A study published last December in the Journal of the American Medical Association is a small bud on a nearly barren tree. That is because little progress has been made in reducing deadly medical errors since the surprisingly high incidence of such problems was disclosed by the Institute of Medicine in 1999. The institute had recommended an approach, called systems, used chiefly in the airline and automobile manufacturing industries. but little was achieved in the fourteen years that followed despite a widespread effort to systematize American healthcare. Estimates of the annual mortality vary but most are in the range of at least three times the number of people killed in automobile accidents annually, some say close to 150,000.
At the Boston Children's Hospital (where my cousin's son has worked recently as a pediatric fellow), an improved method for accomplishing patient handoffs between residents was associated with a reduction in preventable harms to patients. It is a systems tactic to its core. The pediatric professors gave training sessions to the residents, standardized the information transmitted, developed a mnemonic, and changed the venue in which the handoffs were done to a quiet, private space. They call all of the above "the bundle".
Several researchers had suspected that patient hand offs were a weak link in patient care partly as a result of the restrictions on resident work hours put into effect during the last few years. The hand offs had to occur more frequently because the patients changed hands more often.

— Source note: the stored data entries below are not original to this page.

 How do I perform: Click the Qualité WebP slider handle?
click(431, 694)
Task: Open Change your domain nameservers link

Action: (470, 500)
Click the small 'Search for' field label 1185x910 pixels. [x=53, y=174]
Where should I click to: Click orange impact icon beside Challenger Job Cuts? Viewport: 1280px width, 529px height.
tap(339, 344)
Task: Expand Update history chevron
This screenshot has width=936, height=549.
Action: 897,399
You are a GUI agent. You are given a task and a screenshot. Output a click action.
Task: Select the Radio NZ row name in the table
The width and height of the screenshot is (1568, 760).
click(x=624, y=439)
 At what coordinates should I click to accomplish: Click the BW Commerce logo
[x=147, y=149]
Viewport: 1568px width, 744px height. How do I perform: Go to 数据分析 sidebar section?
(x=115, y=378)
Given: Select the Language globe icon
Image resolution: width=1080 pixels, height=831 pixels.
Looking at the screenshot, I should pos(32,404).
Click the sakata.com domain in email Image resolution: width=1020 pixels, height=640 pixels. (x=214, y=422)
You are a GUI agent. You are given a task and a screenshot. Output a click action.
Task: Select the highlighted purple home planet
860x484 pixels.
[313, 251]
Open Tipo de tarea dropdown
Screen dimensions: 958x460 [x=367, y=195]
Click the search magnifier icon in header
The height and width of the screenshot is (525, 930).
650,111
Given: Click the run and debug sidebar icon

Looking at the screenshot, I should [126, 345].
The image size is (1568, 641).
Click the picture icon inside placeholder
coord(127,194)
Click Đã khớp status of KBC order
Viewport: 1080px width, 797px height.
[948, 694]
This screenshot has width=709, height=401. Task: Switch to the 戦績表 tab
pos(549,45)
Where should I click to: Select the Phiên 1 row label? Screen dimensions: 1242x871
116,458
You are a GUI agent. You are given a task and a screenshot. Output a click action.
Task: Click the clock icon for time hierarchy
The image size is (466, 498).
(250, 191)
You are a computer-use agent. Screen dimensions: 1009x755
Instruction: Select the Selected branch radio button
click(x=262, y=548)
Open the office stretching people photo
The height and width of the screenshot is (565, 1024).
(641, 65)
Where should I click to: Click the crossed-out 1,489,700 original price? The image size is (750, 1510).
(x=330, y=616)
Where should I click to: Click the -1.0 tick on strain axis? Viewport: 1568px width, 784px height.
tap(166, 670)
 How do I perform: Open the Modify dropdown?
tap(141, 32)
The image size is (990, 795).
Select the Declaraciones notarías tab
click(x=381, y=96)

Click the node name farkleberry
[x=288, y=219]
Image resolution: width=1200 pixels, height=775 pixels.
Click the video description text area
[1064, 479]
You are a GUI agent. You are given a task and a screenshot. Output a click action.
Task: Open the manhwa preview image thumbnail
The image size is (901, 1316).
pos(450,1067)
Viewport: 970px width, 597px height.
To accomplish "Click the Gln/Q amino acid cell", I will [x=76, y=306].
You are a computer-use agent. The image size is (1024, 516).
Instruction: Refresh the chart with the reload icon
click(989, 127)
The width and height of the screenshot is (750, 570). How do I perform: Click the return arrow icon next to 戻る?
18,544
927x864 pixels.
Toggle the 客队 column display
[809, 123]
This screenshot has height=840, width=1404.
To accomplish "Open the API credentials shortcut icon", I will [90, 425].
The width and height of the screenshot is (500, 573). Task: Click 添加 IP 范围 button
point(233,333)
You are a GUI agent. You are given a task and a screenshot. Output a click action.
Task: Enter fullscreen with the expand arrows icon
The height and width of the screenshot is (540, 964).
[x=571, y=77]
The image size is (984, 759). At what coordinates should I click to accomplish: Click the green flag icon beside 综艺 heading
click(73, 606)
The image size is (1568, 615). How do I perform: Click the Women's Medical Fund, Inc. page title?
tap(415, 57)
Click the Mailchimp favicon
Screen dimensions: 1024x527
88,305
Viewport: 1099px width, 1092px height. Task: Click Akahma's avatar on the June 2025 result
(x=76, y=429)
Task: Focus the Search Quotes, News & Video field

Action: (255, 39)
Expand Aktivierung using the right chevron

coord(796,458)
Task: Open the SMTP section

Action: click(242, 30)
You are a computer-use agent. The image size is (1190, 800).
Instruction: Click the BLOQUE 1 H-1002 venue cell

The resident who knew the patients best got a rest, but the patients were left to a covering doctor whose knowledge of them was incomplete. The Boston Children's group reckoned that this was due to inadequate procedures for communicating the significant data rapidly and effectively from one physician in training to another and could be overcome.
The Boston Children's authors state that they have demonstrated an association between what they did and the improvement in outcomes, not a causality. This, in the face of very good data, almost seems too modest a claim, but it is the right one.
One self criticism in the paper was about the July effect. The pre-intervention period was during the early part of the medical academic year when the interns (first year residents) were raw recruits. They were more seasoned when the new sign off procedures were put in place.
The reviewer for the journal raised a question about the Hawthorne effect. Many years ago an Illinois factory installed much brighter electric lighting and saw its productivity go way up only to sag as the initial enthusiasm for a new work environment waned. Workers make more effort when there is change and an awareness that they are being paid attention. Take away the impetus of novelty and monitoring and things regress.
In spite of these caveats, I hope that the Boston Children's study holds up not just in pediatrics, but in all of medicine.